A ban on school-related mask mandates was scheduled to take effect on Sept. 29. But Superior Court Judge Katherine Cooper ruled on Monday that the method state legislators used to implement the ban was "unconstitutional" and, therefore, unenforceable in Arizona.
State leaders have already announced they intend to quickly appeal Judge Cooper's ruling.
Before the state's law was overturned, many school districts had been practicing universal masking and were planning to discontinue the policy once the ban took effect.
But now some are choosing to extend their mask mandates while the law continues to be debated in the courts.
The Tempe Union High School District expects to continue requiring masks indoors for the foreseeable future.
"Although there will likely be an appeal to this ruling, for the time being, TUHSD will keep all safety measures in place, including masking indoors," wrote Superintendent Kevin Mendivil in a letter on Monday.

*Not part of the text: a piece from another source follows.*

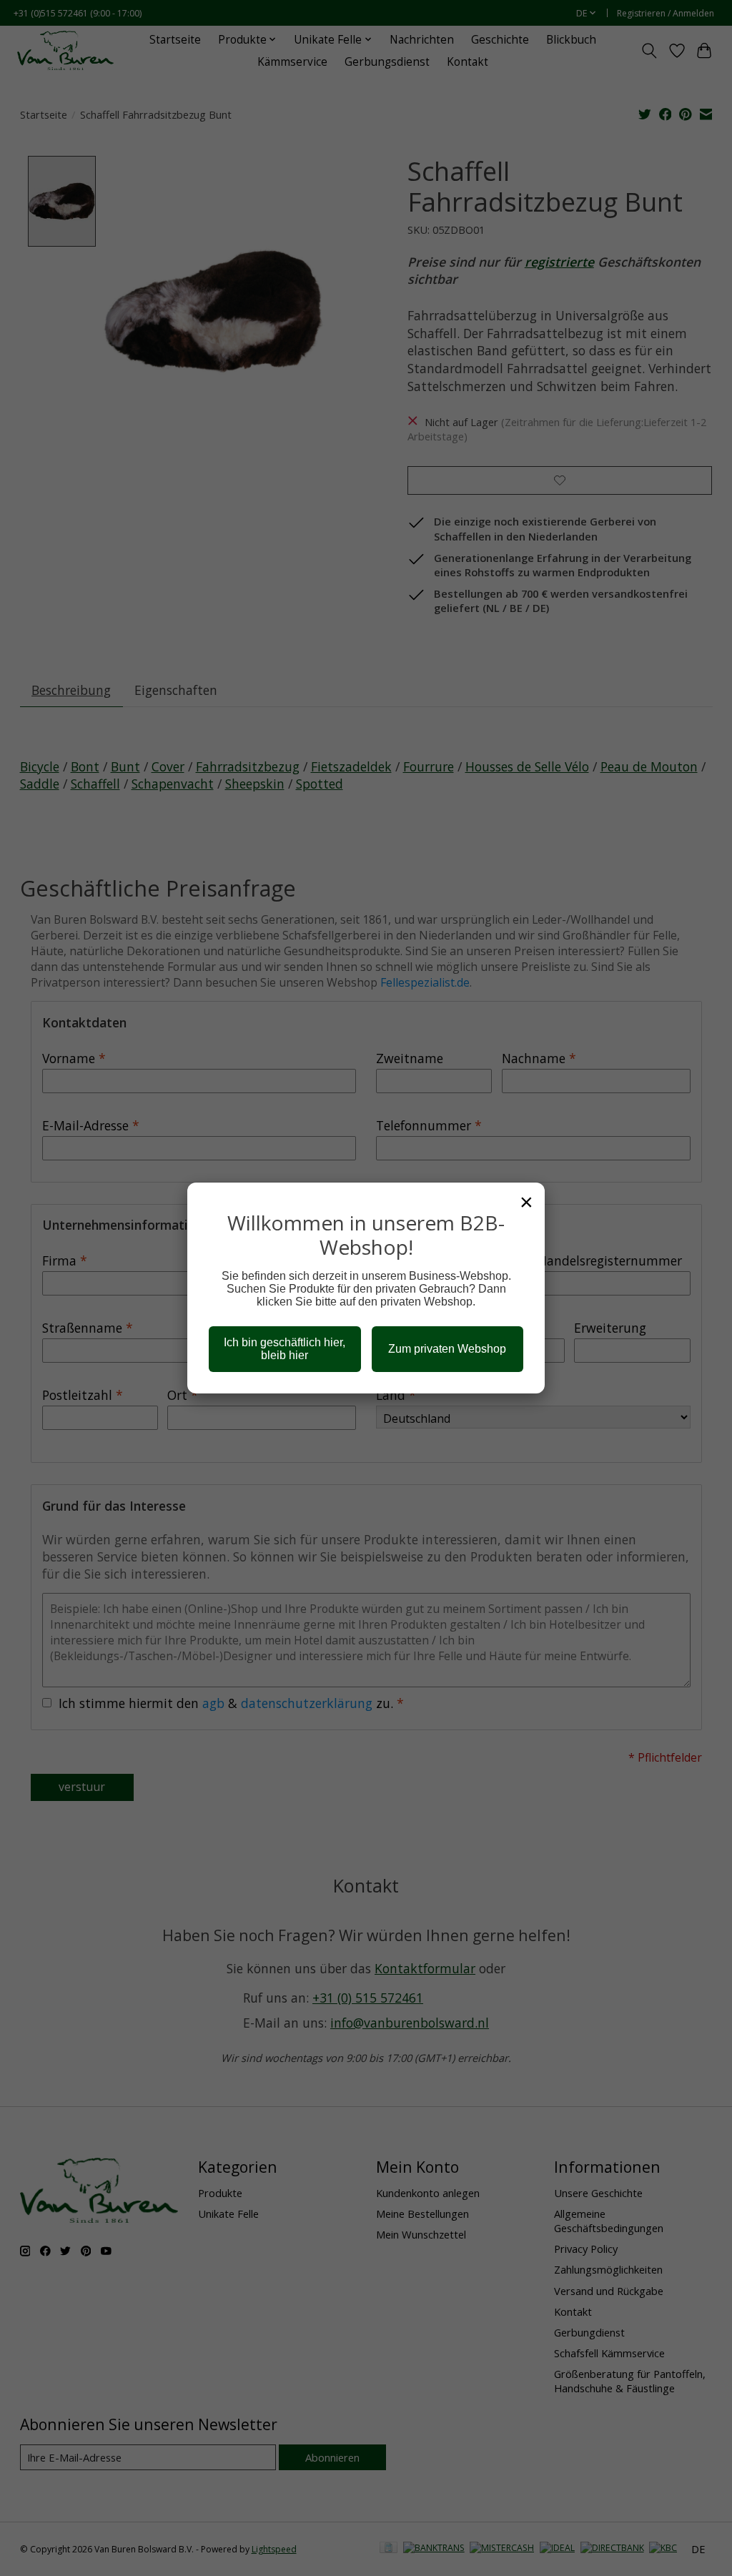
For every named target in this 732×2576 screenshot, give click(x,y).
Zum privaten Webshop (447, 1349)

The Scottsdale Unified School District plans to continue enforcing its mask mandate until students return from a one-week intermission break in mid-October.
"Extending the mask requirement until after Fall Break affords the opportunity to see what impact that time away from school has on school cases," the district wrote in a letter to parents.
Scottsdale's mask mandate has been "successful" in mitigating the spread of COVID-19, the district said, since the number of on-campus infection cases has decreased over the last month.
SUSD said it will stop requiring masks if Judge Cooper's ruling is overturned in the appeals court.
Paradise Valley Unified School District said mask mandates have been "effective" at reducing transmission and the need to quarantine students.
Therefore, the district intends to continue requiring masks indoors at Paradise Valley's campuses and will allow students to opt out of the rule for religious or medical reasons.
Phoenix's Madison Elementary School District is extending its mask mandate and plans to adjust some of its mitigation protocols as temperatures start cooling down, which will allow students to spend more time outside.